Que o transporte público não está deixando a população contente, já sabemos. O que também sabemos, mas pouco falamos é que, apesar do serviço ser um descontentamento para grande parte dos friburguenses, uma pequena parte tem contribuído para a precariedade do transporte público da cidade.

É comum flagrar em diversos veículos da Nova Faol bancos com problemas no estofamento, pichações, avisos de proibido fumar roubados, parafusos soltos e entradas USB com defeito ou arrancadas. Esses problemas, de acordo com a direção da empresa, são provocados por usuários sem o menor compromisso com o senso de coletividade.
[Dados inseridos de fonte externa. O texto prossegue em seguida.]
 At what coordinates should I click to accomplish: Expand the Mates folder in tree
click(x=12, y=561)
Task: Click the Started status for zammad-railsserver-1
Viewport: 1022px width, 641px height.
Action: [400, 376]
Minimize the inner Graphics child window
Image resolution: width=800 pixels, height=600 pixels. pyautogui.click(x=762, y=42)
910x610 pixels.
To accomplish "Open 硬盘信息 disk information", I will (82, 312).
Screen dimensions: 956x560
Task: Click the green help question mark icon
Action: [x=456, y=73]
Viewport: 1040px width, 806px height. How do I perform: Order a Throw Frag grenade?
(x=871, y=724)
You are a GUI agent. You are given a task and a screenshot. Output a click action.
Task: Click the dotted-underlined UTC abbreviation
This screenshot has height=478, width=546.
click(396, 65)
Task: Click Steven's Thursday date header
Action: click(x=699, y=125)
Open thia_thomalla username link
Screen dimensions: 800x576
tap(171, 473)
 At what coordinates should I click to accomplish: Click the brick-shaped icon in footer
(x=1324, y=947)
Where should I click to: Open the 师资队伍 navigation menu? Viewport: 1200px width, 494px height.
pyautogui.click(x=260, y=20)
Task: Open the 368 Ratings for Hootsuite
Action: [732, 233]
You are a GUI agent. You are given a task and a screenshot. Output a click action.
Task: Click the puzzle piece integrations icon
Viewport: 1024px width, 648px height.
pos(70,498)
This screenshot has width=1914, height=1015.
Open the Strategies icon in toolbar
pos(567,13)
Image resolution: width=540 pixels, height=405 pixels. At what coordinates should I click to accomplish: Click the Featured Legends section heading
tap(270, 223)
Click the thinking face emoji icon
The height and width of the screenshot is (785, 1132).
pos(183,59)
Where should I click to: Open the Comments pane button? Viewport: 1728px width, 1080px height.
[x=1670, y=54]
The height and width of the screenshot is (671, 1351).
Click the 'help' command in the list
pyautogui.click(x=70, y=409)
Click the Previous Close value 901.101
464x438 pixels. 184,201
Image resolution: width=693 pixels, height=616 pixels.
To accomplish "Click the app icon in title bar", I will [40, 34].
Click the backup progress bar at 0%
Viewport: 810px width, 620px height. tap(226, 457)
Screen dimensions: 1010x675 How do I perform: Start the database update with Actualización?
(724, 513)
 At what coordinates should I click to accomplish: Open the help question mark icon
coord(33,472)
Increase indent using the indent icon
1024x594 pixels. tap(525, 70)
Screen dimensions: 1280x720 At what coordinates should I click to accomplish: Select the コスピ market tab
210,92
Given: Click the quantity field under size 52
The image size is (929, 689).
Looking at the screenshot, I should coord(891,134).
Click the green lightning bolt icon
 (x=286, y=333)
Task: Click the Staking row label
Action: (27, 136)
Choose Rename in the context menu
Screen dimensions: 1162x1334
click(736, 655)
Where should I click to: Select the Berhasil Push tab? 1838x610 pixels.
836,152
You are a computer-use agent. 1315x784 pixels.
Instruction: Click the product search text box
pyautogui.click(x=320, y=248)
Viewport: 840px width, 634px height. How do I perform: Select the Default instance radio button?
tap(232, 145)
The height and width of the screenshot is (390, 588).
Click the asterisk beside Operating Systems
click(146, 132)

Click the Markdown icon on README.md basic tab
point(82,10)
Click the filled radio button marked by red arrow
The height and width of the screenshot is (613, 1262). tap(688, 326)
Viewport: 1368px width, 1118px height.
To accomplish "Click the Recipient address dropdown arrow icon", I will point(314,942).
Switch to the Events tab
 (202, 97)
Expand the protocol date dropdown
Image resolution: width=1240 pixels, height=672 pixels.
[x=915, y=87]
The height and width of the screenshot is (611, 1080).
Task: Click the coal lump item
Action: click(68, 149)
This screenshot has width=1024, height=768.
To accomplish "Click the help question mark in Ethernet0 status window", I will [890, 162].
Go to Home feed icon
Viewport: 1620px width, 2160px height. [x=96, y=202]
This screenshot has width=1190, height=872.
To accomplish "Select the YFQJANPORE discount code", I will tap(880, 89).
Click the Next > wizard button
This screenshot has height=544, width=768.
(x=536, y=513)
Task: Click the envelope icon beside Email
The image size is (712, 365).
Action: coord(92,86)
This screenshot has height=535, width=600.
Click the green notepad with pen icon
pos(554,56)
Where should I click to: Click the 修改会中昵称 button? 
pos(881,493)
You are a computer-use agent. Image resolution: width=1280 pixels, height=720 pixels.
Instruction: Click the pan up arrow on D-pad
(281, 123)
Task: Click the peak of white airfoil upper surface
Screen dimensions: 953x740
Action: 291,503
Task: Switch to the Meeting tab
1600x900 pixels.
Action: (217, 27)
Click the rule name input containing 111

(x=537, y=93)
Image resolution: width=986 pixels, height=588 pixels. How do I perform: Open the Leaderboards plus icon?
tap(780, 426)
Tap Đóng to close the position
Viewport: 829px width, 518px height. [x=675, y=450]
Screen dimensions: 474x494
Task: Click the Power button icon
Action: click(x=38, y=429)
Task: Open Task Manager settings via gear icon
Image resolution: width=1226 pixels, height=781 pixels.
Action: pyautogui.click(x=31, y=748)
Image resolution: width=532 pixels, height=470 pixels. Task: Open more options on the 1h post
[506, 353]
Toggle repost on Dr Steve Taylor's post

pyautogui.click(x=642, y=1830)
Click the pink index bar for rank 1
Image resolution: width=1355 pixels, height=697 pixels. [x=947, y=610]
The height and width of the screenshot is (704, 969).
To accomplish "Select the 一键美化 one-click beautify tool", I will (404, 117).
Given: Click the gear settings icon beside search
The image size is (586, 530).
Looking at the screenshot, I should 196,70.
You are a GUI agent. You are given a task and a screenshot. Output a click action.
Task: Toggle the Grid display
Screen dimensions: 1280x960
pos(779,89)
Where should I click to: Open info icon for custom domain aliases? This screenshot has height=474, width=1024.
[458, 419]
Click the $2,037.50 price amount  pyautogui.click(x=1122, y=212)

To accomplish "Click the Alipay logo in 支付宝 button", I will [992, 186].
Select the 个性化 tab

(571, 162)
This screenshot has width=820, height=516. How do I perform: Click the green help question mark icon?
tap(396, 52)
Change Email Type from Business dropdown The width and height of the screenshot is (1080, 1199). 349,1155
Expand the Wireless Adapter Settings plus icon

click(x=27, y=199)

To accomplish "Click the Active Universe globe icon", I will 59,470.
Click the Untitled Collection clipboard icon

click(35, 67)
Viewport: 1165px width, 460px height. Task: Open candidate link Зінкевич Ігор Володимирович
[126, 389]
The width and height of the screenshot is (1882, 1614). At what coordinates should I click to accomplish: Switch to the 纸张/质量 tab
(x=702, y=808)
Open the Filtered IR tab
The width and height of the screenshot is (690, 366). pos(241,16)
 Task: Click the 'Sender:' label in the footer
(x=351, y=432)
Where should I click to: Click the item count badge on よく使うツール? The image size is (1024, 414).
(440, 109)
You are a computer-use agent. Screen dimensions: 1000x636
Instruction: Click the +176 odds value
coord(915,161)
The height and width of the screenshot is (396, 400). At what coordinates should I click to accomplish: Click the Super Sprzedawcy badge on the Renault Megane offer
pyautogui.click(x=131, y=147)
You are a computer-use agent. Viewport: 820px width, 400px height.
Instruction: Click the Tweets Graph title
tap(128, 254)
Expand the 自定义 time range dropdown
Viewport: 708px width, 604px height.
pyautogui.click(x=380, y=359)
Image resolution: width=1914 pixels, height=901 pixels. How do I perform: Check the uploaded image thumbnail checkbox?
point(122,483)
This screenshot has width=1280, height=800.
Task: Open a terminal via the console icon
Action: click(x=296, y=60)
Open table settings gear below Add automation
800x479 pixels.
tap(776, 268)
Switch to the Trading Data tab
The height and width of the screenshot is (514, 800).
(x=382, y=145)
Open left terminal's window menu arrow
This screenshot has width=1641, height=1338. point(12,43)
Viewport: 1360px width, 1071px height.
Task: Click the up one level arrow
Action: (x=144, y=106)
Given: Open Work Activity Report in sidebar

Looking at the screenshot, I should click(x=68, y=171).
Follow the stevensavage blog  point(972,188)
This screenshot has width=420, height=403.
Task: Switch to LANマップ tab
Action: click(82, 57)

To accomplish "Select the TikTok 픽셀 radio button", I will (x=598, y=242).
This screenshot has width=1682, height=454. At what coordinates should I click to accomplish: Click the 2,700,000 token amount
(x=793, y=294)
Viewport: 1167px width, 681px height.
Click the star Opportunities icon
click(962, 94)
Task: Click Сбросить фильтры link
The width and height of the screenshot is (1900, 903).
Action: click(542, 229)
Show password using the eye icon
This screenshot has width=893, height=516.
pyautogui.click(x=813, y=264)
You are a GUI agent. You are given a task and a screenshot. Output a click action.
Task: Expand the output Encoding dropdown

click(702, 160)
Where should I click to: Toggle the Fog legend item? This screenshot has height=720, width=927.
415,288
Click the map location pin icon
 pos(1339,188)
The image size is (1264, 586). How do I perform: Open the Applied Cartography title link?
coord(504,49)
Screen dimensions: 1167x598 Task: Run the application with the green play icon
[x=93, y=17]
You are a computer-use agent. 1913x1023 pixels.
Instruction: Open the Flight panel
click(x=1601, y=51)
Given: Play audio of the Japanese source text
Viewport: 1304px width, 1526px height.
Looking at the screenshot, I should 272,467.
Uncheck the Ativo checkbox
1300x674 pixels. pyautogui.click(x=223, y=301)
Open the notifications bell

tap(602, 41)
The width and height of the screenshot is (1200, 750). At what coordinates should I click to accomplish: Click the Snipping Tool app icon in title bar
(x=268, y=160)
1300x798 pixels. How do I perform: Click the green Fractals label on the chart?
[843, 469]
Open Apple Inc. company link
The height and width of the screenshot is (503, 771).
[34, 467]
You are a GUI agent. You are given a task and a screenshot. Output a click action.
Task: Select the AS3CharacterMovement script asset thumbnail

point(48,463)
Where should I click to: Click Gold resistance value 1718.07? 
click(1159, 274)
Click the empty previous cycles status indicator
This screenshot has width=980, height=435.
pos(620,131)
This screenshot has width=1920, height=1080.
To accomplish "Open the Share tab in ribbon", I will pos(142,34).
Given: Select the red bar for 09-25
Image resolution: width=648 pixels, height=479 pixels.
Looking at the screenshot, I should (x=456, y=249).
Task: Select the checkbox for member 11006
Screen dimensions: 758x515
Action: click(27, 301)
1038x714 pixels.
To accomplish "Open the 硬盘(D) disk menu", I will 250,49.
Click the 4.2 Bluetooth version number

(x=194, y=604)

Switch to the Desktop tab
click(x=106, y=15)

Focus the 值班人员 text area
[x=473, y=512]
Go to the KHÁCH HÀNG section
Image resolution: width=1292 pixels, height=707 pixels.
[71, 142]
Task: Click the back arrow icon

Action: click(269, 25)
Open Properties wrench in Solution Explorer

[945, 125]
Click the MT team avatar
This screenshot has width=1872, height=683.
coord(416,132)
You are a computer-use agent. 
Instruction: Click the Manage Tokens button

“Durante três meses nós tentamos manter as entradas USB funcionando, mas era consertar e logo depois vinha um usuário e quebrava outra vez. Quando não arrancam, botam palitos ou chicletes, então desistimos de consertar. Inclusive, os ônibus novos que chegam ainda este ano virão sem essas entradas. Um aparato que era pra ser benefício para a população agora foi suprimido por conta de poucas pessoas que não sabem agira de forma coletiva”, lamentou o diretor da empresa, Paulo Valente.

O diretor continuou afirmando que já na primeira semana estragaram várias entradas e que o conserto só é feito para passar na vistoria anual do Detran. “Depois da vistoria fica tudo funcionando, mas por pouco tempo e quando volta a quebrar a gente deixa quebrado porque não é uma peça de uso obrigatório. A população é quem paga pelo conserto e não é justo gastar esse dinheiro por conta de quem não tem respeito com o transporte público”.

Além das entradas USB, os relatos de encostos de cabeça que são arrancados, rasgados, além das manivelas que da saída de emergência que estão quebradas.

“A ação de uma meia dúzia prejudica toda a população”, finalizou Paulo Valente.